I Shed Over 100 Pounds, Yet I Still Won’t Wear a Bikini—Here’s Why

pregnant couple heterosexual silhouettelow cost IUI

Like everyone else, I get dressed in the morning, but I have one additional step: I have to tuck away the loose skin that hangs around my midsection into my jeans. This isn’t just a minor issue; it’s more akin to wrapping several pounds of warm, pliable dough around my waist. (For the record, the image accompanying this post isn’t of me—mine is even more challenging to look at, and I couldn’t bring myself to share my own photo. Just writing about it feels embarrassing enough.)

I’ve honed the art of concealing this excess skin so well that in most of my clothing, it goes unnoticed. I opt for longer shirts that reach my upper thighs, wearing them untucked, paired with high-waisted jeans. If low-rise jeans ever come back into style, I’ll have to accept being out of fashion.

Even though I lead group fitness classes, my choice of gym attire is limited. I can’t wear just any leggings; I need to invest in the pricier ones that hold everything in place like an elastic bandage, preventing any unsightly movement. Bathing suits are a significant source of anxiety, and when I wear a dress, you can bet I’m layered in shapewear.

My journey with weight began after my first pregnancy, during which I gained an astonishing 90 pounds due to pre-eclampsia. I swelled up like a balloon, gaining weight everywhere—my nose and feet were even puffy. While I shed some weight after my son was born, things spiraled as I had two more children. By the time my third son arrived, I was nearing 300 pounds and feeling utterly miserable.

Determined to change my situation, I gradually lost over 100 pounds over two years. However, during my fourth pregnancy, I regained some weight—50 pounds, despite teaching Zumba eight times a week. Pregnancy seems to put my metabolism on hold, but I eventually returned to my pre-pregnancy size within a year.
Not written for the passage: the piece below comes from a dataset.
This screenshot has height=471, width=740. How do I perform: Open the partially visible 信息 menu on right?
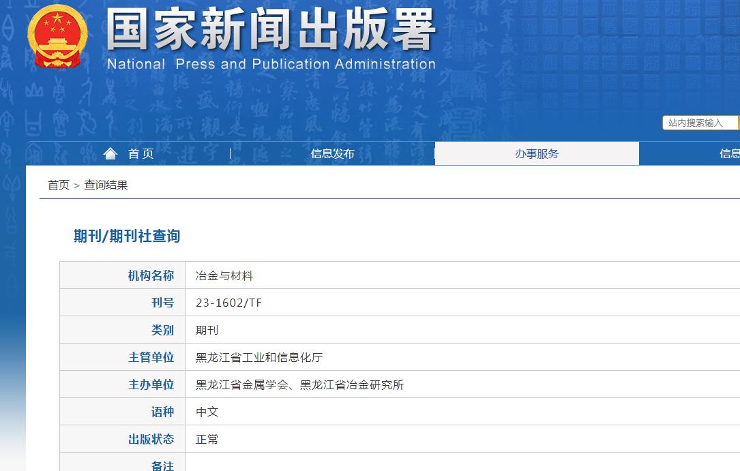(730, 153)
You might think this would be a cause for celebration, and to some extent, it is. I can now bend down to tie my shoes without struggling to catch my breath. My body is stronger and more flexible, and I’m undoubtedly healthier without the extra weight. But the dramatic fluctuations in my weight have left my skin in a difficult state.

Though skin is elastic, there are limits, and mine bears the marks of stretch—pearlescent scars and looser skin draping below my ribcage. There’s so much excess skin that I can’t even gather it all in my hands. It acts like a barrier to my self-esteem, holding back my confidence. While I sometimes catch a glimpse of my clothed reflection and feel attractive, taking my shirt off at the end of the day forces me to confront the reality of my body.

Once, I watched a Dr. Phil episode featuring a woman who had lost significant weight but was met with disgust by her new boyfriend when he saw her excess skin. His harsh words struck a chord with me, and I found myself in tears—it confirmed my deepest fears about my own appearance.

I am incredibly lucky to have a partner who tells me how beautiful he finds me, every part of me. He looks into my eyes and expresses this with sincerity, yet I struggle to comprehend it. After two decades together, he’s seen me at my best—when I had a flat, smooth stomach and perky breasts. How can he not compare those moments to now and feel repulsed by the changes? How can he still look at the sagging skin of my midsection with any semblance of desire?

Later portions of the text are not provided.